--- start Exercise data ---

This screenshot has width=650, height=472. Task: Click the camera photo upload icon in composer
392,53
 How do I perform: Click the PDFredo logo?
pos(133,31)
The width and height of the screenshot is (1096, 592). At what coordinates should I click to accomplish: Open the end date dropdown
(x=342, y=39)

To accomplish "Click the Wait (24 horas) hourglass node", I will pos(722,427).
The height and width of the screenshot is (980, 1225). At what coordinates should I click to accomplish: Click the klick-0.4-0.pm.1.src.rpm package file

--- end Exercise data ---

### Goal
Count the lines in the records that contain the word "height". Give only the number.

### Written solution
3